In the data, rename "Mantels" to "Coats" across the stretch from the line containing "Anita trenchcoat in beige (856, 872)" through the line containing "Bianca Mirth blazer". Return only those lines, with nothing else changed.

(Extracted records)
········
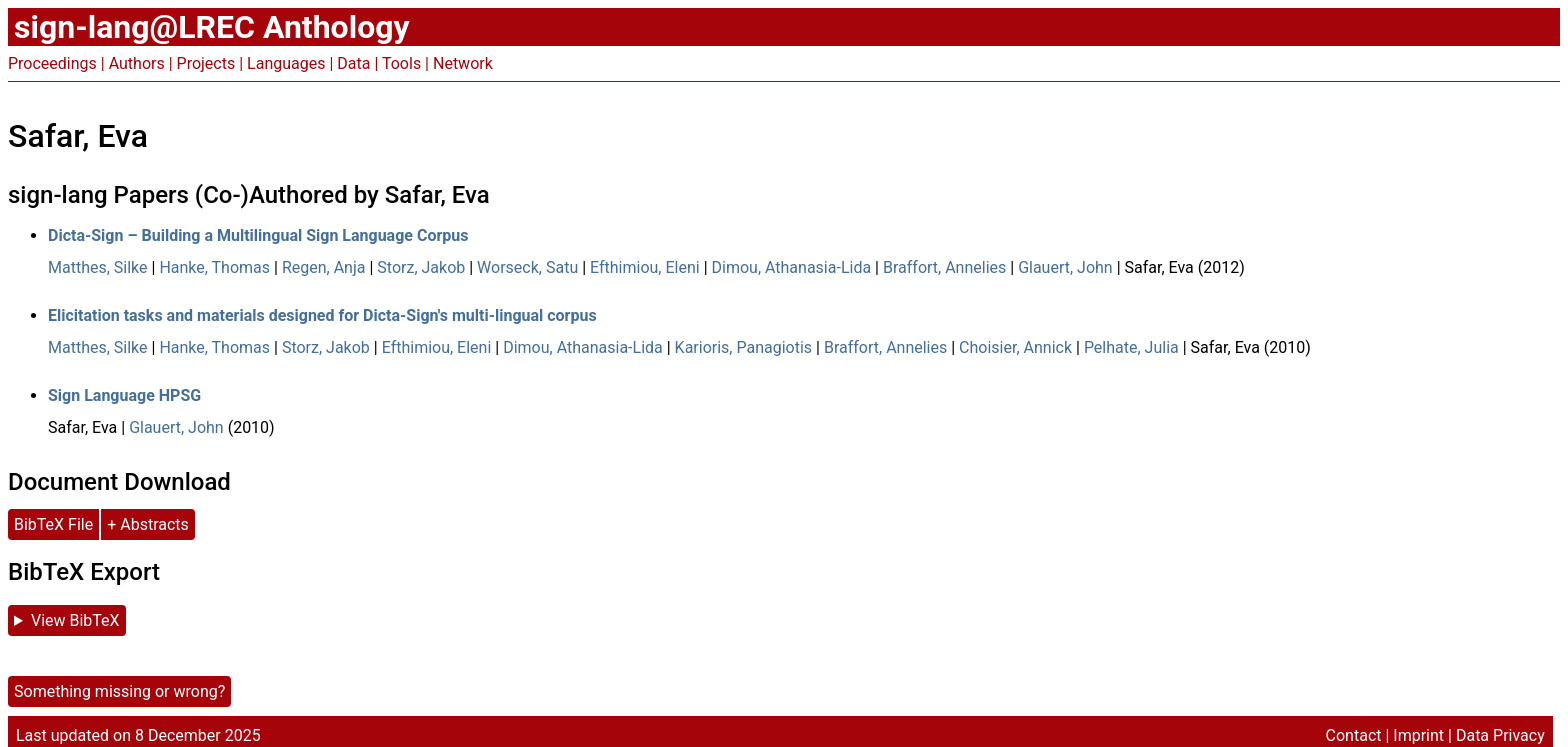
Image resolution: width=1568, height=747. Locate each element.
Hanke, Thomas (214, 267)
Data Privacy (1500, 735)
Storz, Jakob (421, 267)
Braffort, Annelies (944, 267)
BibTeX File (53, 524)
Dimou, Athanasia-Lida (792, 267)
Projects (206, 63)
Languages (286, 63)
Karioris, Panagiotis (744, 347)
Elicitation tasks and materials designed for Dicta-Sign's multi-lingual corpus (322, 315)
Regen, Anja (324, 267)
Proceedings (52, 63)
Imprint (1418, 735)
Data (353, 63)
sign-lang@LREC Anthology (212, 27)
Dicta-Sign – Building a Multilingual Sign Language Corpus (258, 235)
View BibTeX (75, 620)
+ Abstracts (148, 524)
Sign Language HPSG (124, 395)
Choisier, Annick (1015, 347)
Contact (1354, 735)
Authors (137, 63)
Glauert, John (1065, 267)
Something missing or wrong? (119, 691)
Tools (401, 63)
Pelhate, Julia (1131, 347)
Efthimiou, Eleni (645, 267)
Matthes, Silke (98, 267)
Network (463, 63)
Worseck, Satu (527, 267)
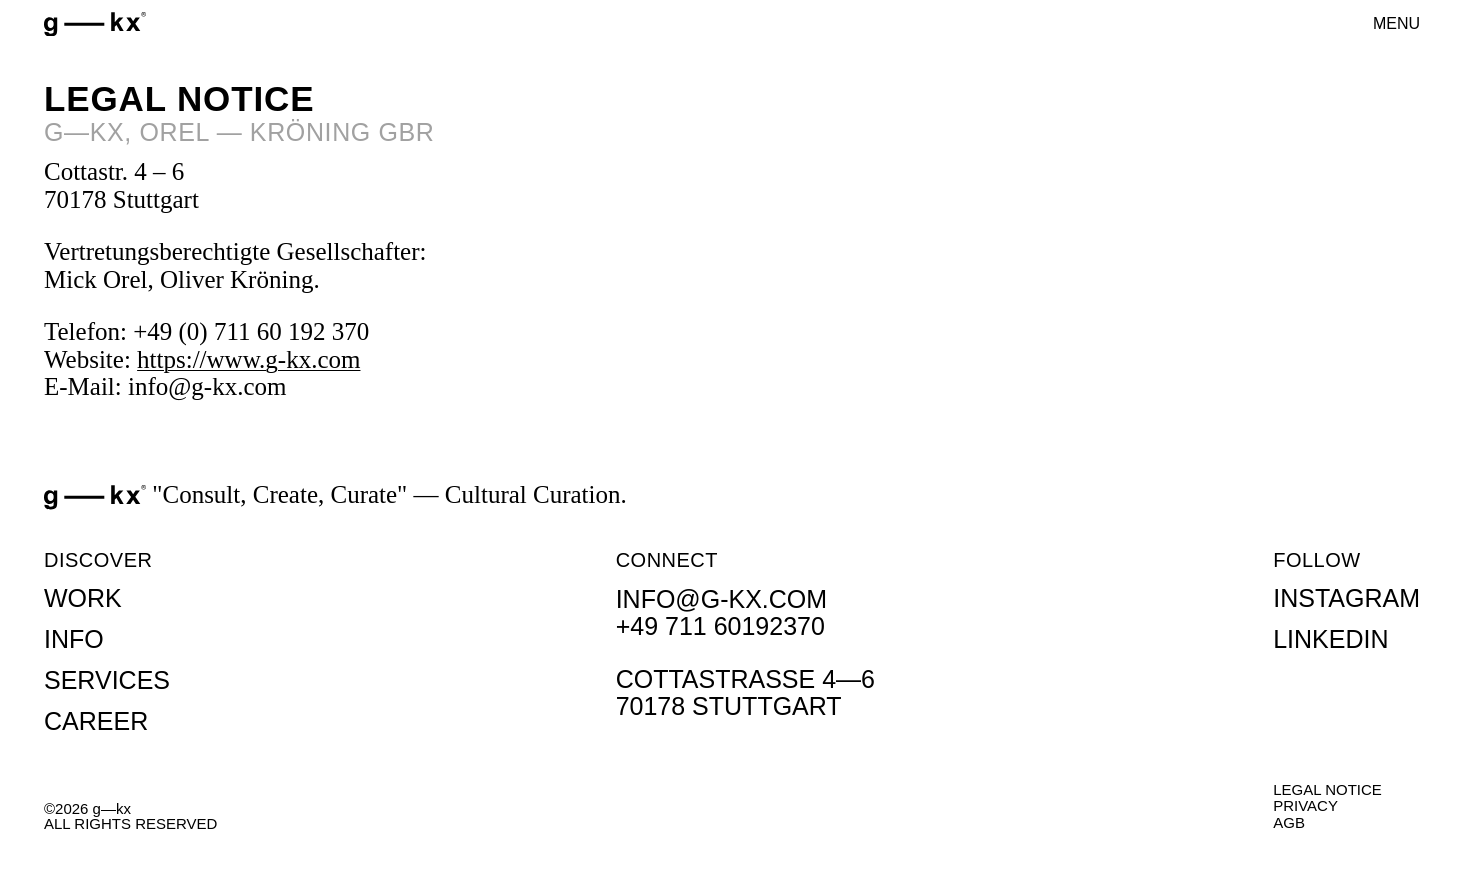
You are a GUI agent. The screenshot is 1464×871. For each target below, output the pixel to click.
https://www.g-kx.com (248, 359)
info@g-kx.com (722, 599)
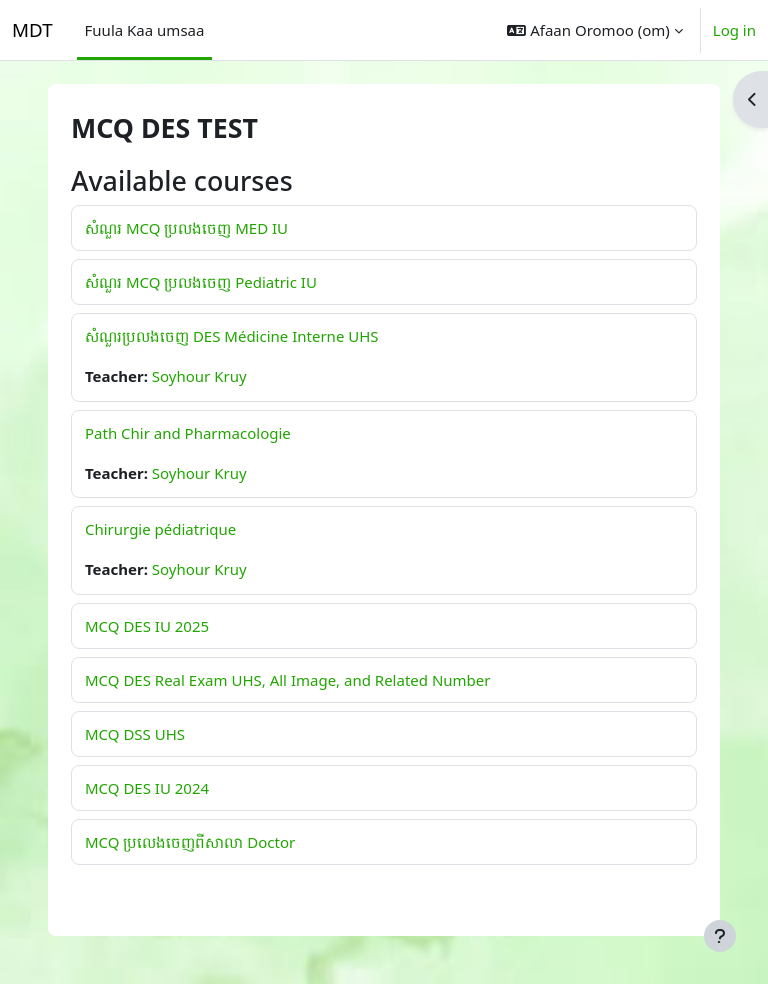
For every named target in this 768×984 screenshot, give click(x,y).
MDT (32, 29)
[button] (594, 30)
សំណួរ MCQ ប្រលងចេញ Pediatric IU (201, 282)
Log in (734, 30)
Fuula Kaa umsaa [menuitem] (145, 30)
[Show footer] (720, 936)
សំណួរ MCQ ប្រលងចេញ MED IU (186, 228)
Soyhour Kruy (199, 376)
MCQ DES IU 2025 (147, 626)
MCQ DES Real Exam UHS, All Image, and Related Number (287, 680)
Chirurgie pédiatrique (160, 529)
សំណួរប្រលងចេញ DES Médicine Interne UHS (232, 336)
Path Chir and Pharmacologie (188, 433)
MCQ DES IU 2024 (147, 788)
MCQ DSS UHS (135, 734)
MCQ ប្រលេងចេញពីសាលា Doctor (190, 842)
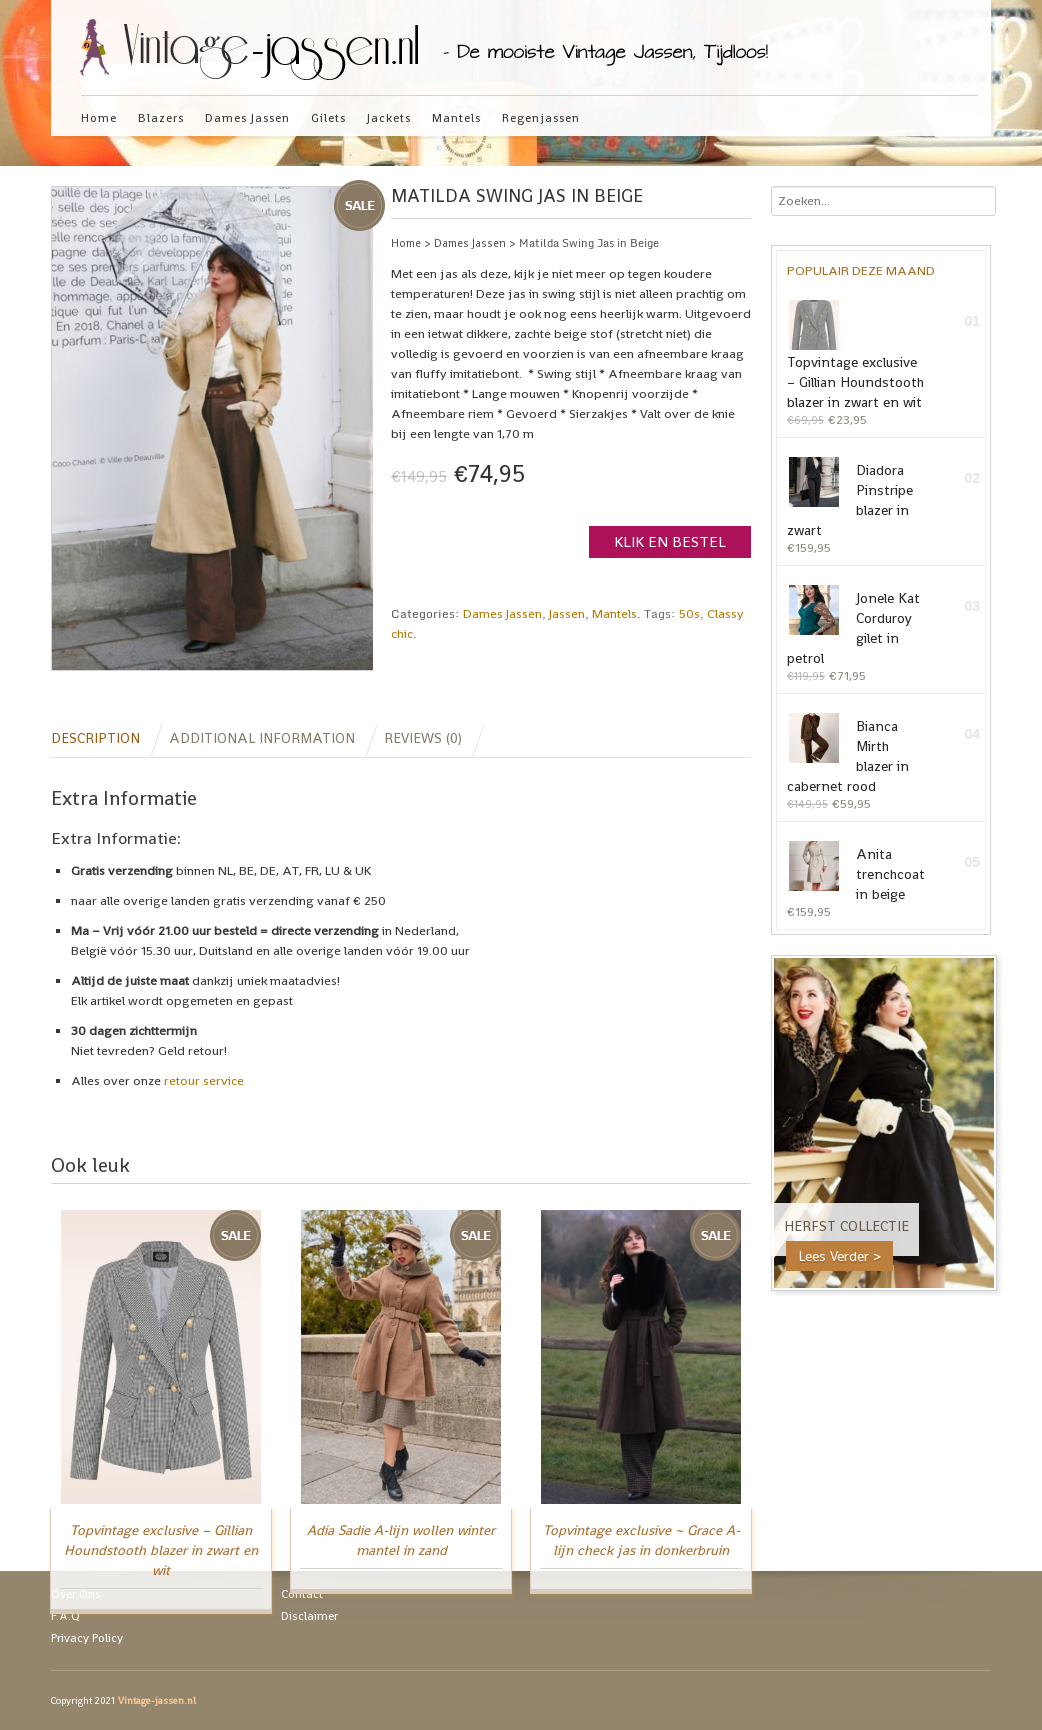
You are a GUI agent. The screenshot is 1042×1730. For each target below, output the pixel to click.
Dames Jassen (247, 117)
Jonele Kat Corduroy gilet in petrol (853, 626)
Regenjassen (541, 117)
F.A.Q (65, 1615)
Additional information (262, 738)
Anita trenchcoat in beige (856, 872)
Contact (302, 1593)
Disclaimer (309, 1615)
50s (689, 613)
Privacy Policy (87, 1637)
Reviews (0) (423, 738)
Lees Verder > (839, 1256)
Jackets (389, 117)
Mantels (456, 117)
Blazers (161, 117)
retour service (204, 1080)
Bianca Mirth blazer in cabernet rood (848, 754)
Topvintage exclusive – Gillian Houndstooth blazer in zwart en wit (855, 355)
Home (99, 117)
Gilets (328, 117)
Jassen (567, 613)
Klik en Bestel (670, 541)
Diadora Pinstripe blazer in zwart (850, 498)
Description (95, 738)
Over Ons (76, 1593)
········
■ OUTPUT:
Anita trenchcoat in beige (856, 872)
Contact (302, 1593)
Disclaimer (309, 1615)
50s (689, 613)
Privacy Policy (87, 1637)
Reviews (0) (423, 738)
Lees Verder > (839, 1256)
Jackets (389, 117)
Coats (456, 117)
Blazers (161, 117)
retour service (204, 1080)
Bianca Mirth blazer in cabernet rood (848, 754)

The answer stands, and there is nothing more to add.